また、彼は言語表現の対象としては同じだがそれを表す語が複数存在することがあることを挙げて、「例えば、一匹の馬を表すのに何故に、「馬」という「言語」が使用されるか、又は、「動物」という「言語」が使用されるかは、「言」と「言語」との関係を考える上に重要な問題である」と指摘した。
たしかに「ラング」の意味が「パロール」で限定されるという「カタハメ」説ではこのことを十分に説明できない。ここで、同じ対象に対して複数の言語表現が可能なことをどのように説明したらよいか、という問題が出てくるのだが、時枝はこの問題をどのように考えたか?
言語の「意味」はどこにあるか?
音声そのものは空気の振動であり、また文字それ自体は紙の上に書かれた線の集合にすぎないが、時枝はそこに文字通り「意味」というものがあるわけではない、と考えた。彼は「意味を持った音声」(あるいは文字)という表現は「比喩的にはそういう説明が許せるであろうが、それは言語の具体的な経験をそのままに記述したことにはならない 1」とする。
一般に言語は意味を持った音声であるといわれている。しかしながら、それは脊椎骨を持った動物と同じ様な意味に於いては、我々は何処にも意味を持った音声というものを観察することが出来ない。[1]時枝誠記『国語学原論(上)』(岩波文庫、2007年)P.27
彼は、(ラング説でいうところの)「聴覚映像」によって喚起させられる「概念」や、言語の表現対象である「素材」も言語の「意味」とは見なさなかった。「概念」にせよ「素材」にせよ、音声によって喚起させられるものを「意味」とするのは「言語を心的実体と見る立場」として批判したのである。
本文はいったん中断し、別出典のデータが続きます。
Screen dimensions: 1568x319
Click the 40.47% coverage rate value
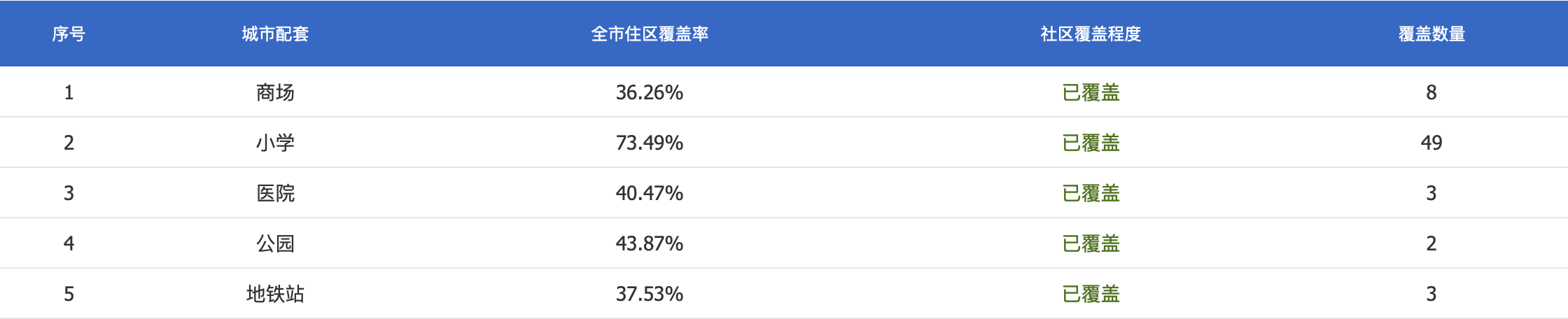[x=650, y=193]
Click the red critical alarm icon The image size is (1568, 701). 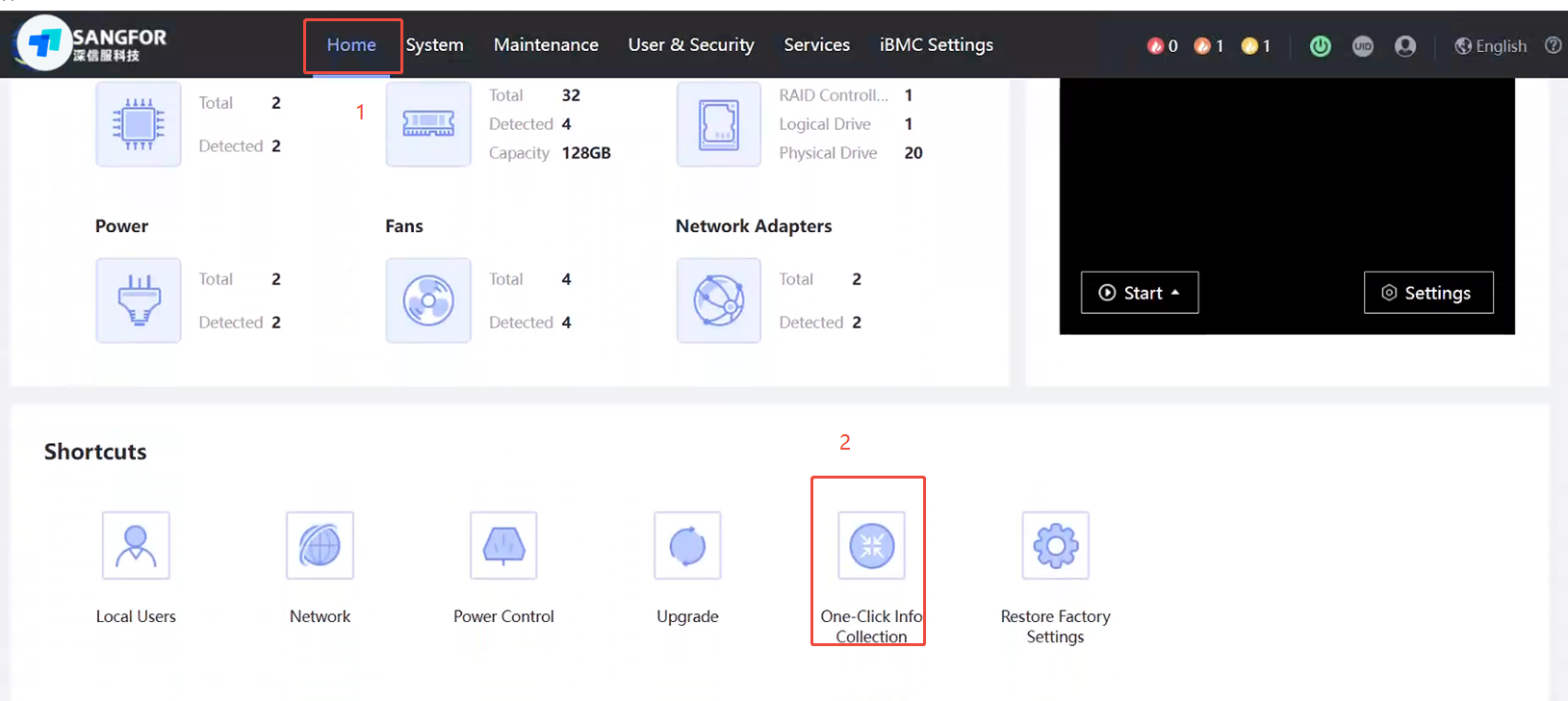click(1155, 46)
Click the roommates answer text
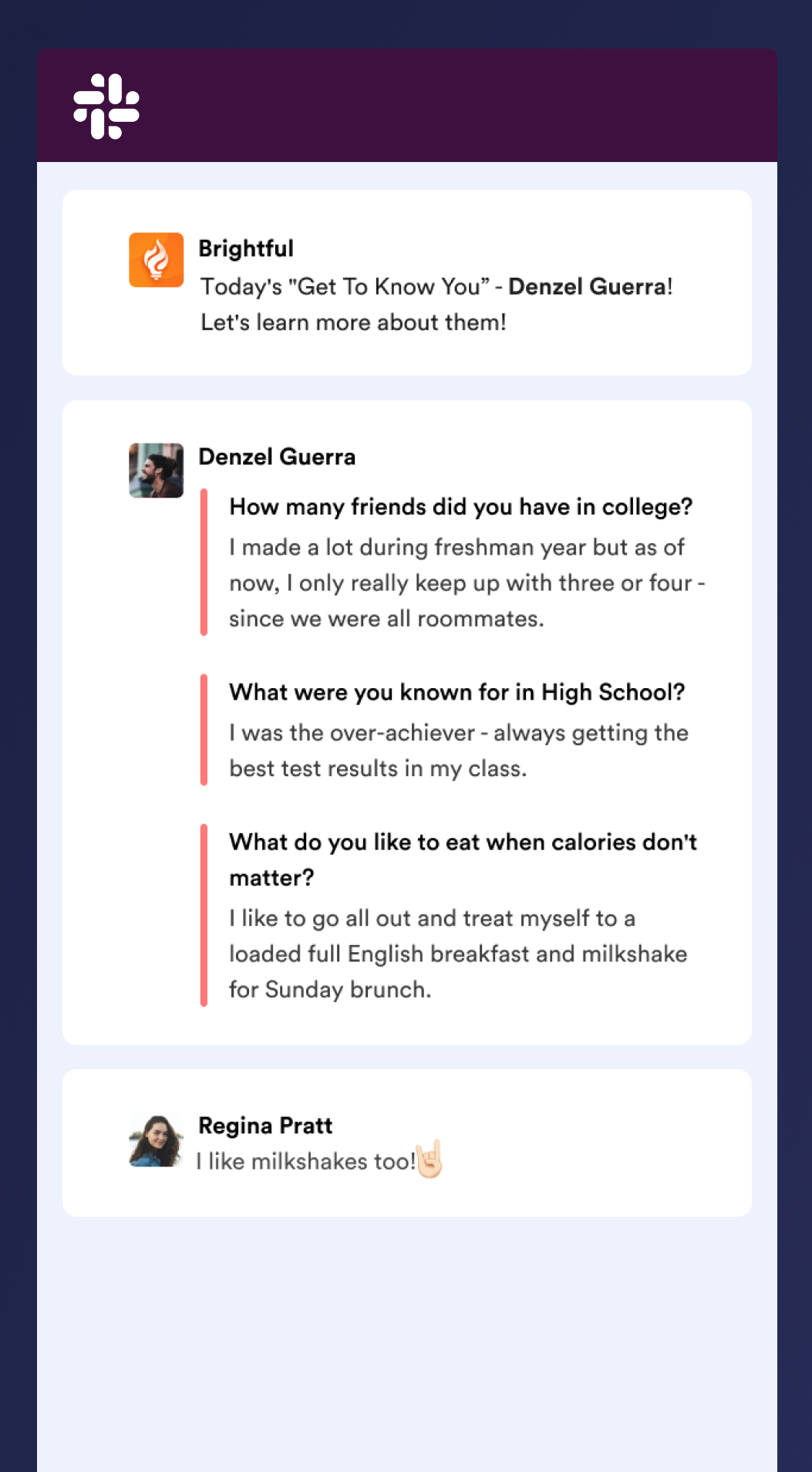 tap(467, 582)
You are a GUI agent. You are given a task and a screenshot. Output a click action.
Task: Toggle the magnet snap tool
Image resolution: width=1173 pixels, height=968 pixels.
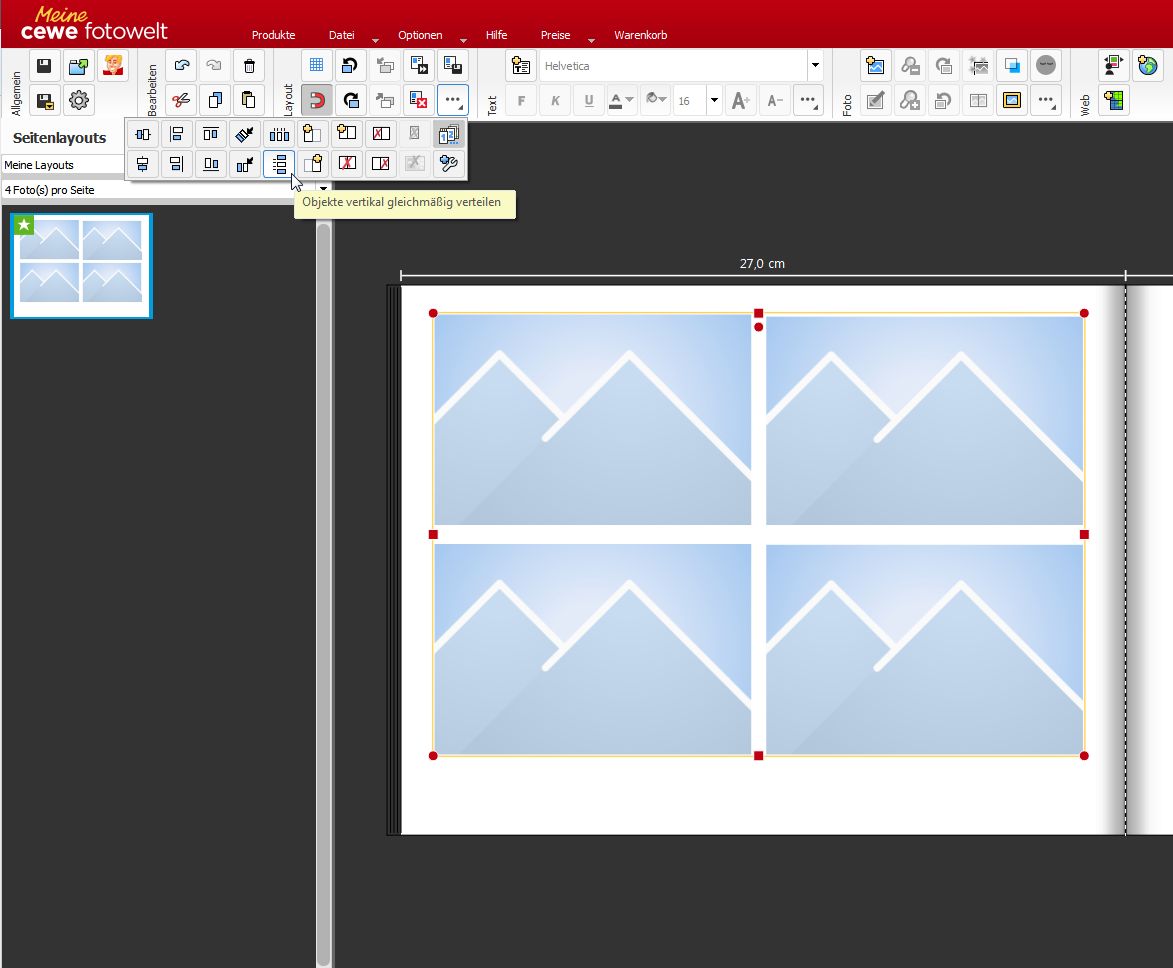click(316, 100)
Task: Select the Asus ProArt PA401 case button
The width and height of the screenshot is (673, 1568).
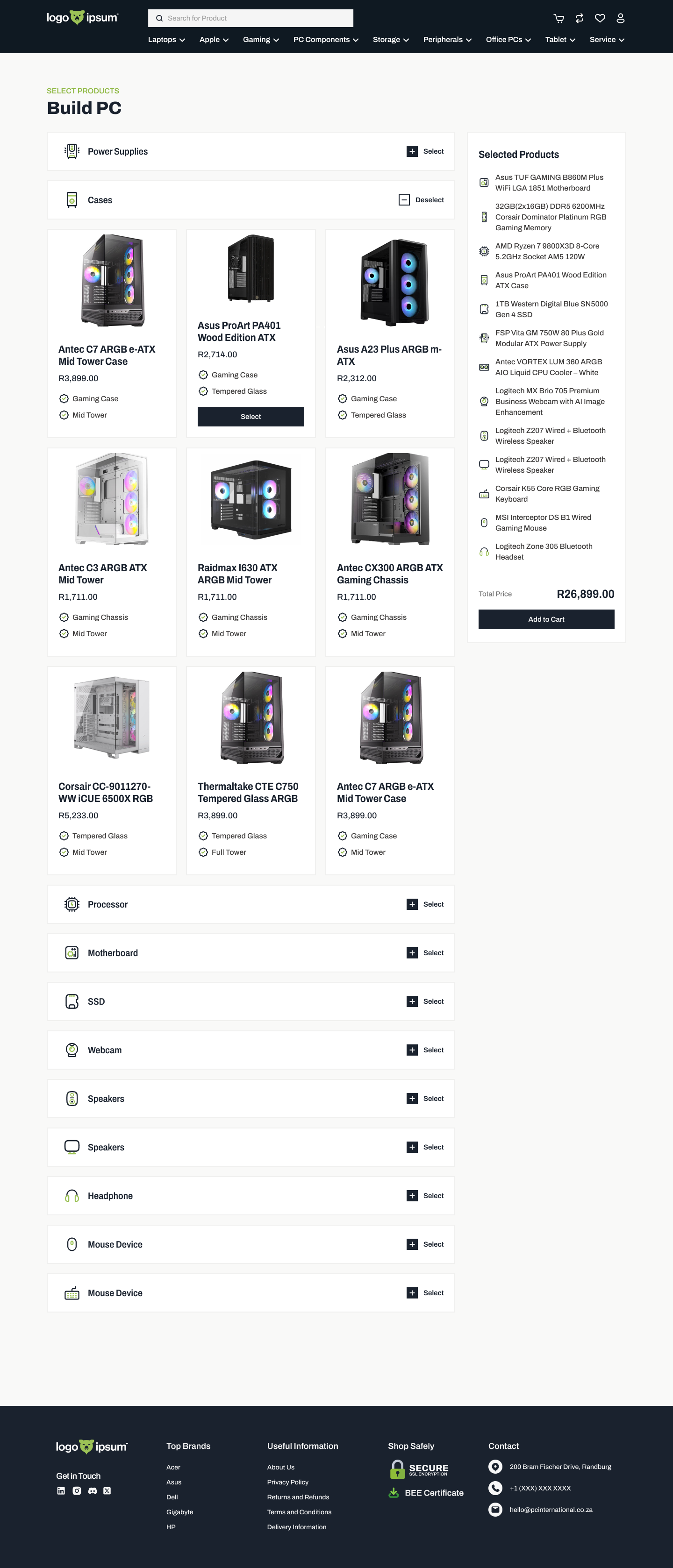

意味を言語音声の対応部とする考方は、言語を全く構成体と考える自然科学的見地であるが、意味を音声によって喚起せられる心的表象と考える立場も猶構成主義的立場を脱却したとはいい得ない。音声によって喚起せられるものは、常に必しも表象或は概念に止まらず、時には具体的事物そのものでもあり得るのである。言語の構成要素である意味を心的表象や概念として見るのは猶言語を心的実体と見る立場である。[2]時枝誠記『国語学原論(下)』(岩波文庫、2007年)P.109
言語の最も具体的な経験に即していえば、音声によって喚起される処のものは、心的表象、概念或は具体的事物であって、それは表現者の側からいっても、聴手の側からいっても、言語の素材であるという点からいえば同一である。具体的な一個の「椅子」を指して、「椅子におかけなさい」といった場合の椅子と、「椅子は家具である」といった場合の椅子とは、一方が具体的事物であり、他方が概念であるという相違があっても、言語表現の素材であるということに相違はない。若し具体的な椅子が言語の構成要素の外に置かれるならば、抽象的な概念である椅子も亦言語の外に置かれなければならない。(中略)この様に考えて来るならば、言語の意味は、言語の外にある処のものであって、言語の構成要素とは関係のないものと考えられるのである。若し意味というものを、音声によって喚起せられる内容的なものと考える限り、それは言語研究の埒外である。[3]前掲書P.109,110
もし言語の「意味」が「素材」、「概念」、音声・文字のいずれでもないとすれば、言語の意味は一体どこにあるのだろうか?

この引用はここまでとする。